— start Data excerpts —

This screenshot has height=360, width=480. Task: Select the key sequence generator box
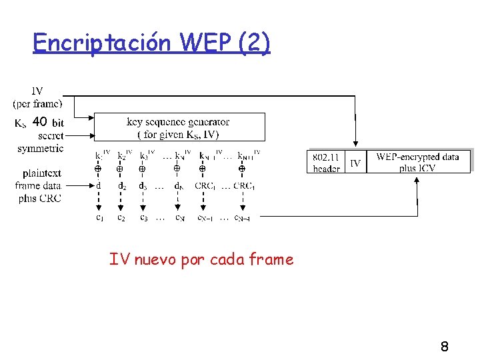tap(179, 127)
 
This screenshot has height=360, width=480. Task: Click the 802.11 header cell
tap(326, 162)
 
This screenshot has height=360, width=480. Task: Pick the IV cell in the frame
tap(355, 162)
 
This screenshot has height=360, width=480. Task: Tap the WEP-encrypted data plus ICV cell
tap(417, 162)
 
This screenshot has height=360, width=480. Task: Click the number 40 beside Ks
tap(39, 122)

— end Data excerpts —

Can you rewrite the records above as a JSON list of strings, one string per line, skipping blank lines and omitting the pictures?

[
  "This screenshot has height=360, width=480. Task: Select the key sequence generator box",
  "tap(179, 127)",
  "This screenshot has height=360, width=480. Task: Click the 802.11 header cell",
  "tap(326, 162)",
  "This screenshot has height=360, width=480. Task: Pick the IV cell in the frame",
  "tap(355, 162)",
  "This screenshot has height=360, width=480. Task: Tap the WEP-encrypted data plus ICV cell",
  "tap(417, 162)",
  "This screenshot has height=360, width=480. Task: Click the number 40 beside Ks",
  "tap(39, 122)"
]